_Exercise brief_: The records below should be written out again, exactly.

_Record set_:
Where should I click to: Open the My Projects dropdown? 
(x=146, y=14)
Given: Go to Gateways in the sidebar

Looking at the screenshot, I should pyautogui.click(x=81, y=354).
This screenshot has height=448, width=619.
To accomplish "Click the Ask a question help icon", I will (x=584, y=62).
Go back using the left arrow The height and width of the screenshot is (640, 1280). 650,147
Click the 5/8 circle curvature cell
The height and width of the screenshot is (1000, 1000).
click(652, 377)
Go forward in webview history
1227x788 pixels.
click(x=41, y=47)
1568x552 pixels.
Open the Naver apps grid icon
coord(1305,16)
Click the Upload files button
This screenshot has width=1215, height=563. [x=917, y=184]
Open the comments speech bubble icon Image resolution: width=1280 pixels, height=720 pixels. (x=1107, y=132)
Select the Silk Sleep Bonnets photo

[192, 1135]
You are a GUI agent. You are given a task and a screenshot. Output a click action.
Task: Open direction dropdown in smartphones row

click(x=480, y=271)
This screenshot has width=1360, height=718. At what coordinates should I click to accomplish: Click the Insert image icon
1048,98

_Final answer_:
Where should I click to: Open the My Projects dropdown? 
(x=146, y=14)
Given: Go to Gateways in the sidebar

Looking at the screenshot, I should pyautogui.click(x=81, y=354).
This screenshot has height=448, width=619.
To accomplish "Click the Ask a question help icon", I will (x=584, y=62).
Go back using the left arrow The height and width of the screenshot is (640, 1280). 650,147
Click the 5/8 circle curvature cell
The height and width of the screenshot is (1000, 1000).
click(652, 377)
Go forward in webview history
1227x788 pixels.
click(x=41, y=47)
1568x552 pixels.
Open the Naver apps grid icon
coord(1305,16)
Click the Upload files button
This screenshot has width=1215, height=563. [x=917, y=184]
Open the comments speech bubble icon Image resolution: width=1280 pixels, height=720 pixels. (x=1107, y=132)
Select the Silk Sleep Bonnets photo

[192, 1135]
You are a GUI agent. You are given a task and a screenshot. Output a click action.
Task: Open direction dropdown in smartphones row

click(x=480, y=271)
This screenshot has width=1360, height=718. At what coordinates should I click to accomplish: Click the Insert image icon
1048,98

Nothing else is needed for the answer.